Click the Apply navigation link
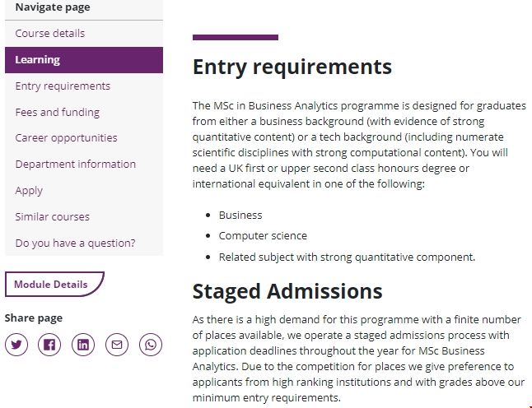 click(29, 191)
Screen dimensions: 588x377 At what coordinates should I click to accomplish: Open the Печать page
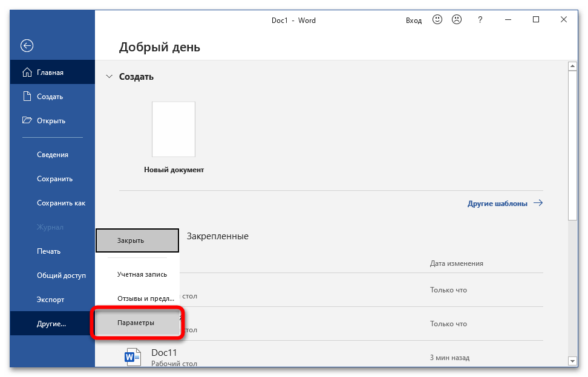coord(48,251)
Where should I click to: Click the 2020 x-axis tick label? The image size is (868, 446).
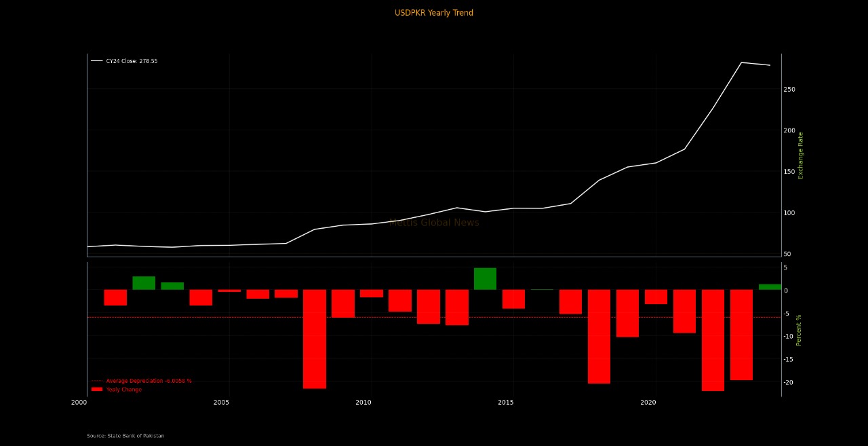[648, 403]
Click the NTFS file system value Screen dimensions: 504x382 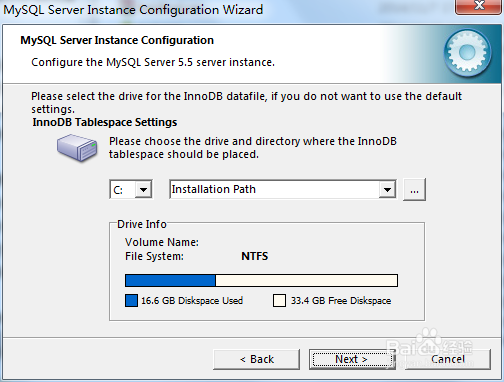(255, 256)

+ + +

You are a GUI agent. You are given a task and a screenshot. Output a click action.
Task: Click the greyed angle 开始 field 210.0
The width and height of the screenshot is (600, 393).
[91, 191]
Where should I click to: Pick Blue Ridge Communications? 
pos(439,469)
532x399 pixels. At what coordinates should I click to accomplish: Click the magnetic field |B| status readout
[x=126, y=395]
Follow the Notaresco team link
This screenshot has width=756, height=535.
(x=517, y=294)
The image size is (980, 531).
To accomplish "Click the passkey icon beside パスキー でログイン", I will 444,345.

+ + +

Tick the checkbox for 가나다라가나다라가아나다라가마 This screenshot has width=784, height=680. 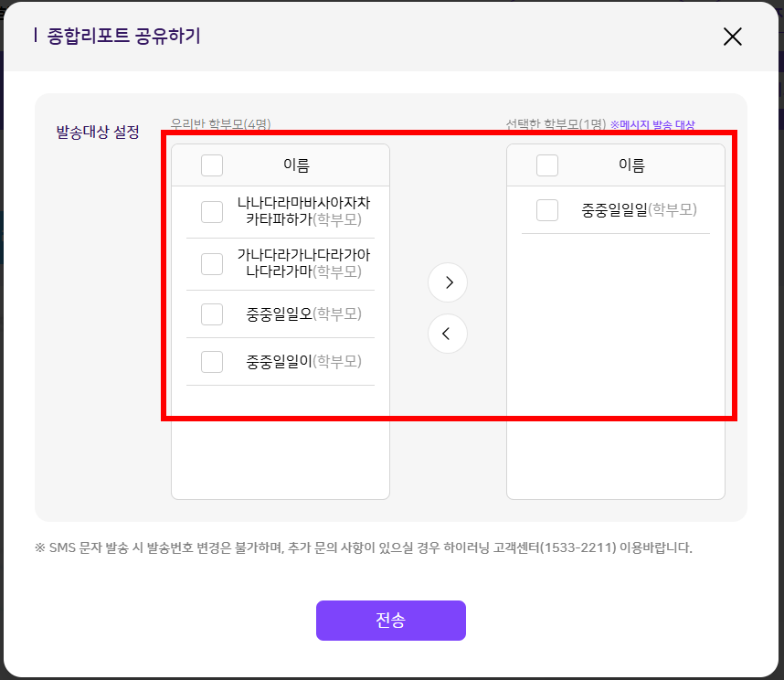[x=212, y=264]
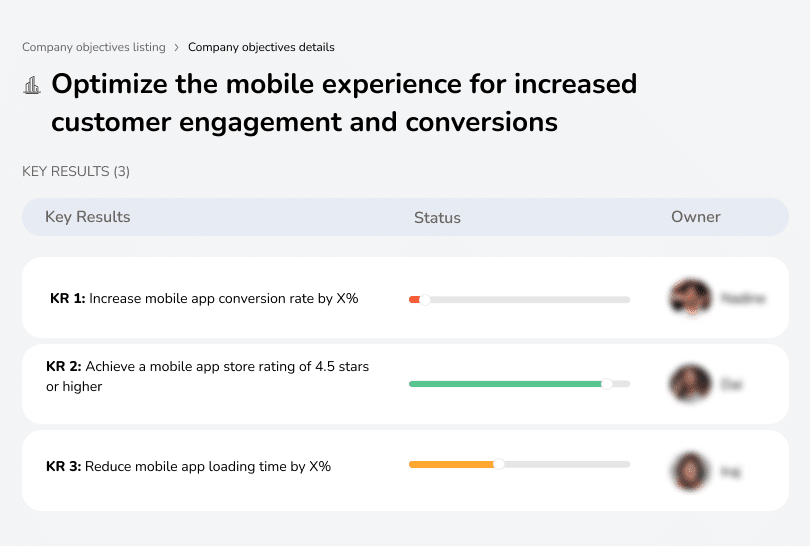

+ + +

• Exercise details
Look above for the line holding "Where should I click to: Pick", then set down exactly that line and every line after it up to and including the line holding "Follow the Notaresco team link", with nothing else.

• Response to this exercise
Where should I click to: Pick Blue Ridge Communications? 
pos(439,469)
532x399 pixels. At what coordinates should I click to accomplish: Click the magnetic field |B| status readout
[x=126, y=395]
Follow the Notaresco team link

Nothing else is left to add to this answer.